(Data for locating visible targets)
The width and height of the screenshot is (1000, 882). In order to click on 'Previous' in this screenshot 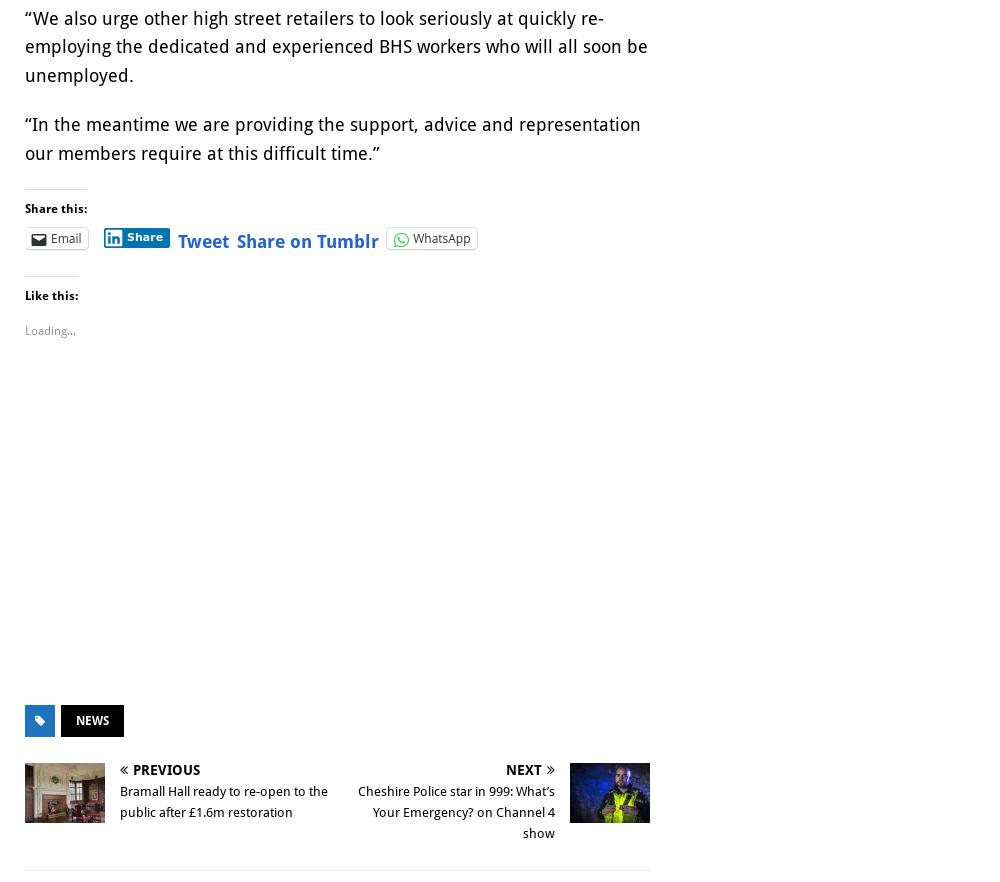, I will do `click(166, 769)`.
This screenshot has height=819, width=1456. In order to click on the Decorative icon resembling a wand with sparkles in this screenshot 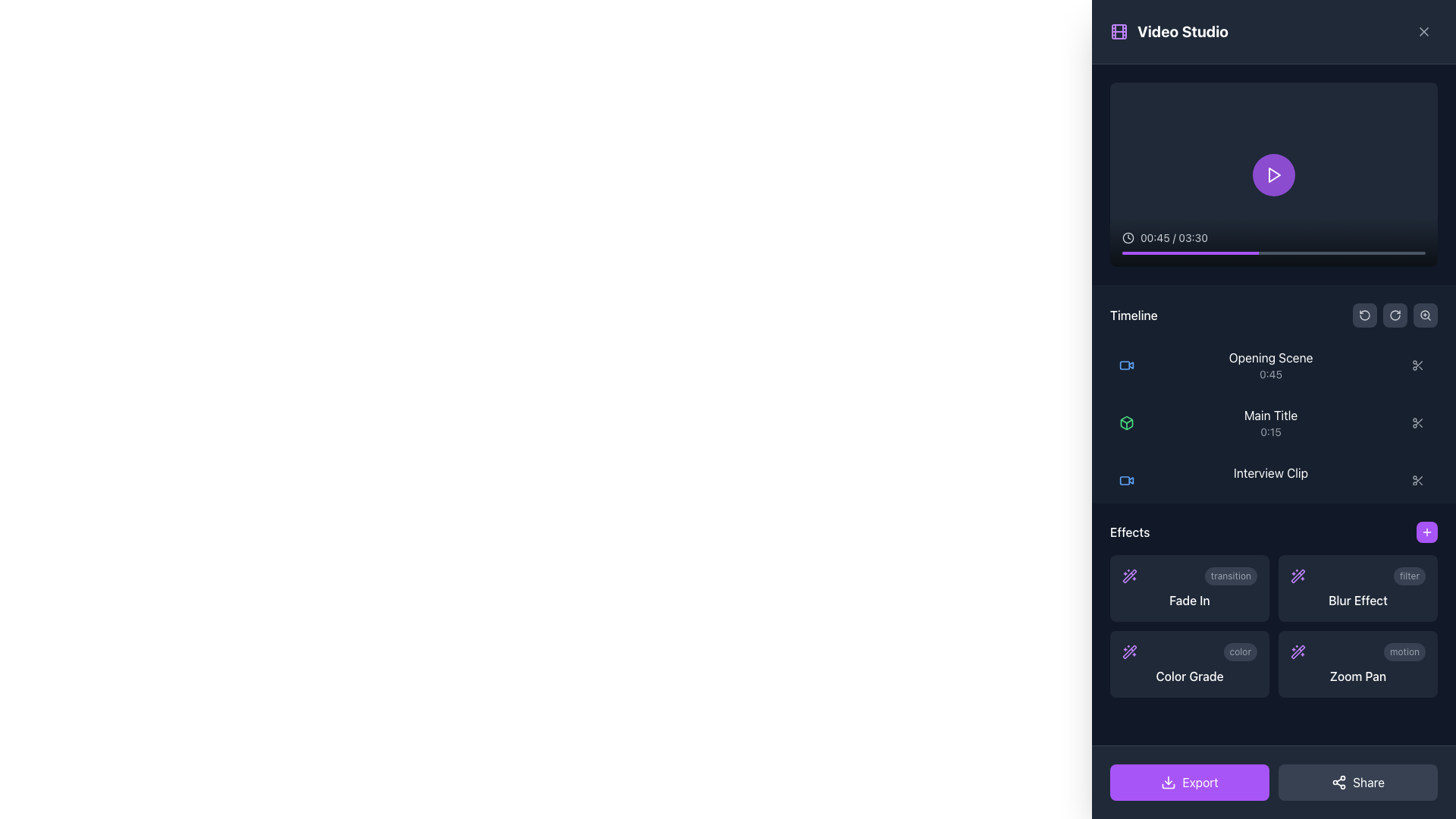, I will do `click(1298, 651)`.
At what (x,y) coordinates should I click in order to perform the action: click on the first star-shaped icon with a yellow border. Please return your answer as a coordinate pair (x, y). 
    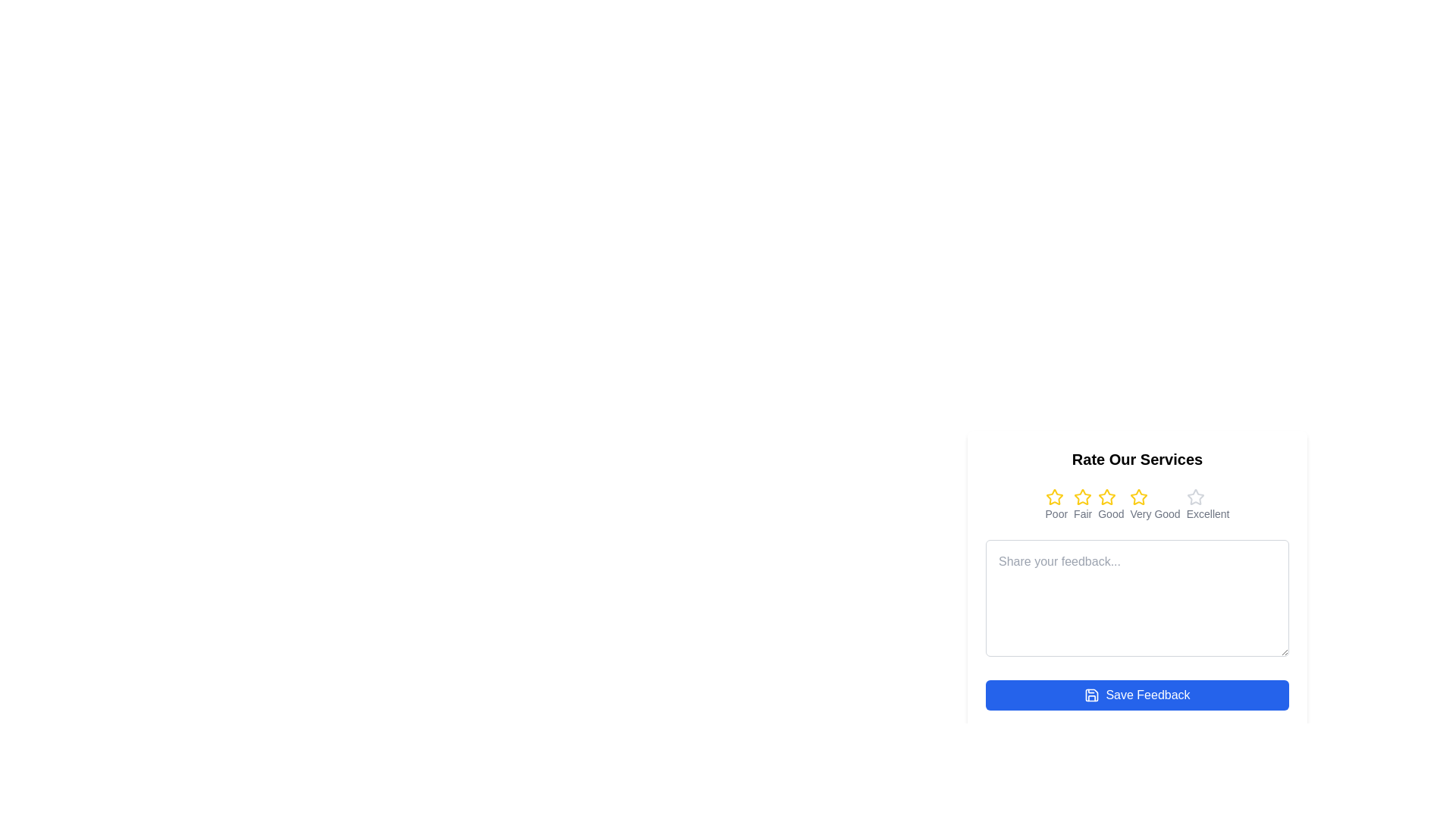
    Looking at the image, I should click on (1053, 497).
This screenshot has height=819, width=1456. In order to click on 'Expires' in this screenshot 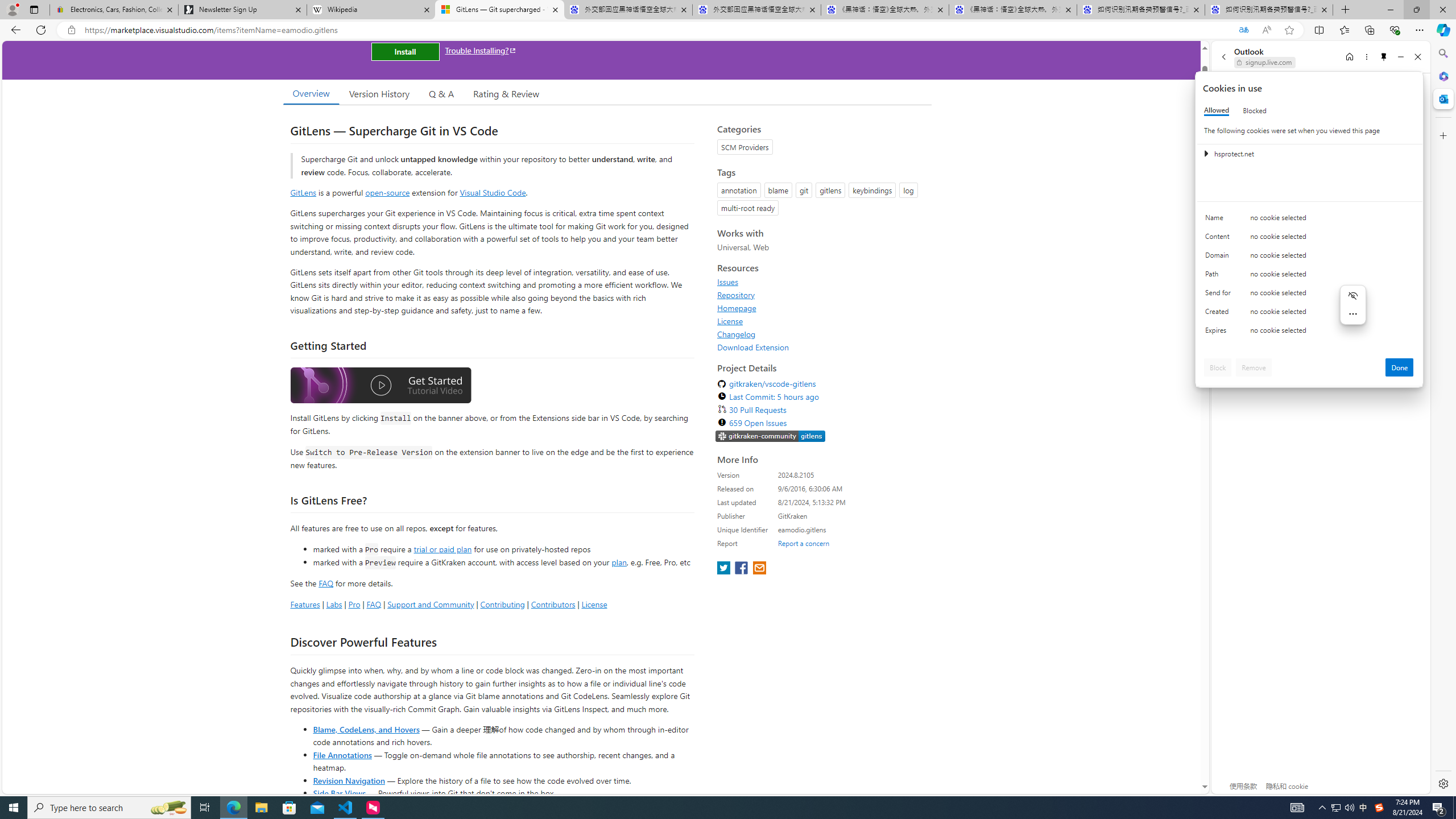, I will do `click(1219, 333)`.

### TASK OBJECTIVE
Return each line of the data above that contains the word "should".

### WRITTEN REPLY
At what (x,y) coordinates should I click in order to perform the action: click on the first star-shaped icon with a yellow border. Please return your answer as a coordinate pair (x, y). 
    Looking at the image, I should click on (1053, 497).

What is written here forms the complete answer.